Rewrite the items from the start through the line containing "This Year is", inclusive, changing every "screenshot" to "screen capture" and leaving everything else unchanged.

***

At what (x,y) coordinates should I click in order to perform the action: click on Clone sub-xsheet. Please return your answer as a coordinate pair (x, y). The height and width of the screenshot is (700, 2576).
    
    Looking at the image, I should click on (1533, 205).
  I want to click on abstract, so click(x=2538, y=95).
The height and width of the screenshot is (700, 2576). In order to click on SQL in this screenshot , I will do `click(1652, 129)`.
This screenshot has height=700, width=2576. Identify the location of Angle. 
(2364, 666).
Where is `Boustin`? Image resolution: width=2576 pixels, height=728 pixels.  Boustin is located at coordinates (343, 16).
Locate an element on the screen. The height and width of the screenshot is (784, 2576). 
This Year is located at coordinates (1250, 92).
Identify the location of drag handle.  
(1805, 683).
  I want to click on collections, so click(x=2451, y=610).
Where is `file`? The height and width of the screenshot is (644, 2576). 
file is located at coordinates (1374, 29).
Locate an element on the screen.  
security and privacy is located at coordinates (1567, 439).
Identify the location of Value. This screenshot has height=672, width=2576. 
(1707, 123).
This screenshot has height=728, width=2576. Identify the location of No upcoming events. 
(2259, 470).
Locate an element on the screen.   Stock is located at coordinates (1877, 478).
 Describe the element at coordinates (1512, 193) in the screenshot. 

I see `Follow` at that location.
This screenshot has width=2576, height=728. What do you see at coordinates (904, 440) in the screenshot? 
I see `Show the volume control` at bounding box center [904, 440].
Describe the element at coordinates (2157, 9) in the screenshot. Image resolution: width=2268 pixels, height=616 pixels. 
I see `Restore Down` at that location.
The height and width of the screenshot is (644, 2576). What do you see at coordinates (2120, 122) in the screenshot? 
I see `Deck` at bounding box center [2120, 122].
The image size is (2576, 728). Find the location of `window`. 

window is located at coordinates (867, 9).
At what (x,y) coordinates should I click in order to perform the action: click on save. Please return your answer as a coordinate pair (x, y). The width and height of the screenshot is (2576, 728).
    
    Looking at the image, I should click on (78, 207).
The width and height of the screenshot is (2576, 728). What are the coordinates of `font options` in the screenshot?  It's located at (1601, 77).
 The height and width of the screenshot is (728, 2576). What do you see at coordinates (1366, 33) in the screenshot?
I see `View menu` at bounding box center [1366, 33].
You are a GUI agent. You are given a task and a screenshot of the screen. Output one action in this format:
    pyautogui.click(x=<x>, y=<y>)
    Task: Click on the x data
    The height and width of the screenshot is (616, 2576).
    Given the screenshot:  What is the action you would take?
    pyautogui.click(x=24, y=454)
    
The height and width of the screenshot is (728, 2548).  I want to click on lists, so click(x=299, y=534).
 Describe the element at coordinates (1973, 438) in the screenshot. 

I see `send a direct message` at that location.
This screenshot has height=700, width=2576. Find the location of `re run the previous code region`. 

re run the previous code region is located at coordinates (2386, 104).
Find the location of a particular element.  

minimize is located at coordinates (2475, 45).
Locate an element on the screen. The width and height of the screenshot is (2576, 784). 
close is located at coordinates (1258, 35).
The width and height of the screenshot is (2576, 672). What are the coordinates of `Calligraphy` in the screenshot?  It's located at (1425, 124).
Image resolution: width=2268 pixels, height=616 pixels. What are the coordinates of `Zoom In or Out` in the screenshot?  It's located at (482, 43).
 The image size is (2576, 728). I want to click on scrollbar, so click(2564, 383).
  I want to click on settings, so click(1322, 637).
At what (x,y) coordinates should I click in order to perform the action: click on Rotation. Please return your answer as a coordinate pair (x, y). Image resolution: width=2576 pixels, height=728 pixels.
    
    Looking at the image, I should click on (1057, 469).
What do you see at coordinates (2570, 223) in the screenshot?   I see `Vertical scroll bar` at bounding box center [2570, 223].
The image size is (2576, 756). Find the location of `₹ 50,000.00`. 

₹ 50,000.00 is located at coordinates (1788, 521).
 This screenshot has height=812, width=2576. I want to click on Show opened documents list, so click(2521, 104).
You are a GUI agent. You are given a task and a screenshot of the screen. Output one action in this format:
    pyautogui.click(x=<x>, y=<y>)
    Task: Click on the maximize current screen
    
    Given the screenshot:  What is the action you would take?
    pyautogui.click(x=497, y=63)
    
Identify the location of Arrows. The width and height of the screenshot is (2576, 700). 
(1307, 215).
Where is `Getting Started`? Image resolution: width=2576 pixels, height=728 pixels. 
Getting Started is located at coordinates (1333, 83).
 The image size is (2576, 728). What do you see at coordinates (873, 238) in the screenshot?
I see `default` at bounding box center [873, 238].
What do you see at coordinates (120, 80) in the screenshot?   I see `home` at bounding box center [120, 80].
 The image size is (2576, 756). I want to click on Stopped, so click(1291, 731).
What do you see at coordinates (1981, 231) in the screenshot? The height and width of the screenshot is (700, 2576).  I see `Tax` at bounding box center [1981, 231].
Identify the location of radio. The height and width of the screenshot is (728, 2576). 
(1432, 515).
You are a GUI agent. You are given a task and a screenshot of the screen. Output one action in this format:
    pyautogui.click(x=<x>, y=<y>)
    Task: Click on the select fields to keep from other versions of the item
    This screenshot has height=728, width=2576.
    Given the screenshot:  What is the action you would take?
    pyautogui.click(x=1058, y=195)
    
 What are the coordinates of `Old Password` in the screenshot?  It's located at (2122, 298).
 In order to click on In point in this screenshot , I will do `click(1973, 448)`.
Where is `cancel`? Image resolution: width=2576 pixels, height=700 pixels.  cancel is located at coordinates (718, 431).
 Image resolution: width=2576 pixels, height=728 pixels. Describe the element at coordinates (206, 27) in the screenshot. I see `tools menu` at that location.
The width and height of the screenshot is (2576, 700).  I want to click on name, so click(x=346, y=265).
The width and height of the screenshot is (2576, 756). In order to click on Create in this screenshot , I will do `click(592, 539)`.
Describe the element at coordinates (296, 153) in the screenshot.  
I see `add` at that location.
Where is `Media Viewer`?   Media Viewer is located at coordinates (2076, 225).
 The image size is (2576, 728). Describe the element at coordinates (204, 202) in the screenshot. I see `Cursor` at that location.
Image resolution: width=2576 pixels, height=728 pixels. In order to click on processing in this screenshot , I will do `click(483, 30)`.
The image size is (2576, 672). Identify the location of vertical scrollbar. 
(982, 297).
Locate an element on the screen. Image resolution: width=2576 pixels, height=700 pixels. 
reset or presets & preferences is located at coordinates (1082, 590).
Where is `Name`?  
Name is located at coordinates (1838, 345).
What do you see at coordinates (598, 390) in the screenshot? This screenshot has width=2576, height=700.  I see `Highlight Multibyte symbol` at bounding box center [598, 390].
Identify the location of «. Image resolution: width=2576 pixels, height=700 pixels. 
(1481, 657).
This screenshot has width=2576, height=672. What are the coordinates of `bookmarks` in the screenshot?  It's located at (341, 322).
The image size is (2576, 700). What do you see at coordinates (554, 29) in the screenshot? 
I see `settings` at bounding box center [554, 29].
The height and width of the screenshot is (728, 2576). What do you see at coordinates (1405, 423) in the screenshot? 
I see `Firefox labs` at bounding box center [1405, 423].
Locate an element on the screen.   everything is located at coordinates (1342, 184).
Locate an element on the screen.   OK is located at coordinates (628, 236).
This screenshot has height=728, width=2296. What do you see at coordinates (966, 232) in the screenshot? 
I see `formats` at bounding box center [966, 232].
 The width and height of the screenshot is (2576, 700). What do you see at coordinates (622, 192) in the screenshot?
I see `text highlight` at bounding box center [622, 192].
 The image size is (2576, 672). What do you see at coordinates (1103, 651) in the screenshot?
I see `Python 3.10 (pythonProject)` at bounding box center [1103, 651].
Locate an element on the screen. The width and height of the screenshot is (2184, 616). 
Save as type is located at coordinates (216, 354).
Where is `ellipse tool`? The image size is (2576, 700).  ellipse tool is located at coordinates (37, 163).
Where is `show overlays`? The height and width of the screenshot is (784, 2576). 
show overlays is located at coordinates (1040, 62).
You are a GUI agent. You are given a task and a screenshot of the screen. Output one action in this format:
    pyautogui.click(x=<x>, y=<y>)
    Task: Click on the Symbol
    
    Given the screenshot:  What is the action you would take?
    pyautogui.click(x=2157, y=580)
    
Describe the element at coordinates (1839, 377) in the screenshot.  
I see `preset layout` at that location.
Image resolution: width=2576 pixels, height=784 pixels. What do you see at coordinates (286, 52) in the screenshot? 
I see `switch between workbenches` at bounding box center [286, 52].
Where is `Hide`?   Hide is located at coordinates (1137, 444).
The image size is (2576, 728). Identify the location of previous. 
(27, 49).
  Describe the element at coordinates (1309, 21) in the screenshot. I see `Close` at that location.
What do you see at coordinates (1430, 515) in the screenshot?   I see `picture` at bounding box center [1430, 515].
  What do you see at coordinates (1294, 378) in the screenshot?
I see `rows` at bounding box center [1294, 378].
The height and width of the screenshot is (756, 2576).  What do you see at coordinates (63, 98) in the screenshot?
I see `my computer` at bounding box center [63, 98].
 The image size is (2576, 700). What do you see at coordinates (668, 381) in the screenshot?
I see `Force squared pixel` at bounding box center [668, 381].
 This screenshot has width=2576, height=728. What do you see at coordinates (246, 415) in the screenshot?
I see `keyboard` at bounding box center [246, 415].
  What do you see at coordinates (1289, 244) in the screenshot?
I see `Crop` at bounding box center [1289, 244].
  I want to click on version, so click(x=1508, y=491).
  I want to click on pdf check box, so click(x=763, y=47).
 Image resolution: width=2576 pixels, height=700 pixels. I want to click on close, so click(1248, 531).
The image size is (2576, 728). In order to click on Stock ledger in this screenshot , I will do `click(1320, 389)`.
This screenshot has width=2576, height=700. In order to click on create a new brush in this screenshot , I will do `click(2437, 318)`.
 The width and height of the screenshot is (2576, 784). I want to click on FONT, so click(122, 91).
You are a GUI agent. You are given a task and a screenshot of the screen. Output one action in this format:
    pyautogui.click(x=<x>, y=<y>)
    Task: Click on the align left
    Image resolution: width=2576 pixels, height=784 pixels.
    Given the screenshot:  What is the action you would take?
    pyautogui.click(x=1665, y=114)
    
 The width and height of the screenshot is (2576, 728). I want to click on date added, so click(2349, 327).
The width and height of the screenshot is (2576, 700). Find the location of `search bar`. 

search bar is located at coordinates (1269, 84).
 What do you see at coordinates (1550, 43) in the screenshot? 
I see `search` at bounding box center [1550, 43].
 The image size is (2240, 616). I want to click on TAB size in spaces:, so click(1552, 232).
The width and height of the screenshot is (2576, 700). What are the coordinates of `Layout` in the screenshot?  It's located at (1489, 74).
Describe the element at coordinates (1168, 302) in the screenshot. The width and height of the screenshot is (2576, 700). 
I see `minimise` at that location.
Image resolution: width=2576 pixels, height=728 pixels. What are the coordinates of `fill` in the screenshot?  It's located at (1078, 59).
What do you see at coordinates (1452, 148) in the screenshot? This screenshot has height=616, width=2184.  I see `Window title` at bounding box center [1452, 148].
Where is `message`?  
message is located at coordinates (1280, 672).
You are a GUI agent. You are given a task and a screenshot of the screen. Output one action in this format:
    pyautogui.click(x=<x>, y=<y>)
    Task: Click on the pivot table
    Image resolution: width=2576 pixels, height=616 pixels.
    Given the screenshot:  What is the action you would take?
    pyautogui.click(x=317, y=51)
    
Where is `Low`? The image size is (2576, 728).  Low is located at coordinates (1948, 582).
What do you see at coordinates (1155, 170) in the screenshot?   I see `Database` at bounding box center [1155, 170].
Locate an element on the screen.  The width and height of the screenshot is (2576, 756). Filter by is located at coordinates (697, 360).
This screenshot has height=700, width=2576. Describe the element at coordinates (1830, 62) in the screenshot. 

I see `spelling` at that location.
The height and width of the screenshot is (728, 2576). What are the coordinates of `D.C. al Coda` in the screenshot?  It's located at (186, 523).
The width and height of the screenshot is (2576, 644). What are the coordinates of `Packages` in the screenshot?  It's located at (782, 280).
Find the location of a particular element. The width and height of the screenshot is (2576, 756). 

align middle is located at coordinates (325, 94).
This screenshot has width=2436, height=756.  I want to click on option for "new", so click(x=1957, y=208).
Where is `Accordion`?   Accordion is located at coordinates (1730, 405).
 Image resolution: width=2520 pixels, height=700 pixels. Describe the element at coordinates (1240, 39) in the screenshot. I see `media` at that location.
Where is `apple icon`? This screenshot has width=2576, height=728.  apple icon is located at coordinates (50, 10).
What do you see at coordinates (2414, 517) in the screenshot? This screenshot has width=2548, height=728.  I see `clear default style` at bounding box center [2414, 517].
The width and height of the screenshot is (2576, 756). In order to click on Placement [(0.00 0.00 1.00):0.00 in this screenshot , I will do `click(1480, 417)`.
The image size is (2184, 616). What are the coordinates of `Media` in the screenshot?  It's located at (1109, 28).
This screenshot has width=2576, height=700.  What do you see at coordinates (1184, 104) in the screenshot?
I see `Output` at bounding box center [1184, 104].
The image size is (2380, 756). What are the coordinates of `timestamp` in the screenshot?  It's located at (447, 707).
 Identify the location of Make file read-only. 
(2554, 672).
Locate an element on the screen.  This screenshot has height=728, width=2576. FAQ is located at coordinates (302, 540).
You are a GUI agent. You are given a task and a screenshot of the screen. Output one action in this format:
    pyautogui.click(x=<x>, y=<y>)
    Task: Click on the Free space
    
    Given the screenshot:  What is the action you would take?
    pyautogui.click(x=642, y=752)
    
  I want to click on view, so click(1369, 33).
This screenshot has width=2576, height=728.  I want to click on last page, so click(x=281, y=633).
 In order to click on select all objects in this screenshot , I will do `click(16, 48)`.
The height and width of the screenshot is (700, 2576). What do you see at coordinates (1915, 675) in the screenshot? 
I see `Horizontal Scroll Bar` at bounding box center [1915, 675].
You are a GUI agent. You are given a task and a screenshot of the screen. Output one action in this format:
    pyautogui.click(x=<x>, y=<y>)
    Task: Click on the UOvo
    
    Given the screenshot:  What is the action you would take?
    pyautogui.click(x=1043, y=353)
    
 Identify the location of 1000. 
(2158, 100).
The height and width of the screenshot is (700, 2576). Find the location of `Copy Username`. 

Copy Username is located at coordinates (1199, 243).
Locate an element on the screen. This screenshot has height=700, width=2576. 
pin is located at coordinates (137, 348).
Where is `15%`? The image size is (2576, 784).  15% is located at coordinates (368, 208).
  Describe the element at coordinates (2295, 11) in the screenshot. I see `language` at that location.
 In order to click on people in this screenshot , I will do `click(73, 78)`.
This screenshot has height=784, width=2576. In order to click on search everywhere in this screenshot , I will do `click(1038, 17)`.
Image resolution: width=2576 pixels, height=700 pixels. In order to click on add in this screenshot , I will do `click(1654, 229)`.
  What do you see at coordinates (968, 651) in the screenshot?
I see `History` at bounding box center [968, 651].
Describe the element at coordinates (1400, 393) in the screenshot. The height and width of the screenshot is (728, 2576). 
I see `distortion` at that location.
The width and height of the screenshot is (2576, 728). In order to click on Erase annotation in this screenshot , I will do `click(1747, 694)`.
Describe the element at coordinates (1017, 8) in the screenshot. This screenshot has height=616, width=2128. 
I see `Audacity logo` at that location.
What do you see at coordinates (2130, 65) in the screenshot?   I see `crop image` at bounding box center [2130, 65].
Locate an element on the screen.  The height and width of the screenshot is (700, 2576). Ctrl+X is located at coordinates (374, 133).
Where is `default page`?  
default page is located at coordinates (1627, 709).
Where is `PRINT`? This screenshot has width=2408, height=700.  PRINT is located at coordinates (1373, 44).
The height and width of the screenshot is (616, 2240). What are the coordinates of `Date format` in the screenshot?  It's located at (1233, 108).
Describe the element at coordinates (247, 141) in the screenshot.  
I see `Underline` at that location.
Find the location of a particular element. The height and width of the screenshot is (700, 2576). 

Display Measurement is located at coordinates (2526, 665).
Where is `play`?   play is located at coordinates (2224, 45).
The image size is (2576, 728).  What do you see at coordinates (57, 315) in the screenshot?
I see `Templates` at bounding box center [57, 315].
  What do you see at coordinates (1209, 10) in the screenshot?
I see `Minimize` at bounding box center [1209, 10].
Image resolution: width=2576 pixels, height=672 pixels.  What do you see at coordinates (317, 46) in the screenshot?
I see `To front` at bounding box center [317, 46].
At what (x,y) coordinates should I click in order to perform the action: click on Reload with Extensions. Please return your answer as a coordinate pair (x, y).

***

The answer ::
At what (x,y) coordinates should I click in order to perform the action: click on Clone sub-xsheet. Please return your answer as a coordinate pair (x, y). The height and width of the screen capture is (700, 2576).
    
    Looking at the image, I should click on (1533, 205).
  I want to click on abstract, so click(x=2538, y=95).
The height and width of the screen capture is (700, 2576). In order to click on SQL in this screen capture , I will do `click(1652, 129)`.
This screen capture has height=700, width=2576. Identify the location of Angle. 
(2364, 666).
Where is `Boustin`? Image resolution: width=2576 pixels, height=728 pixels.  Boustin is located at coordinates (343, 16).
Locate an element on the screen. The height and width of the screen capture is (784, 2576). 
This Year is located at coordinates (1250, 92).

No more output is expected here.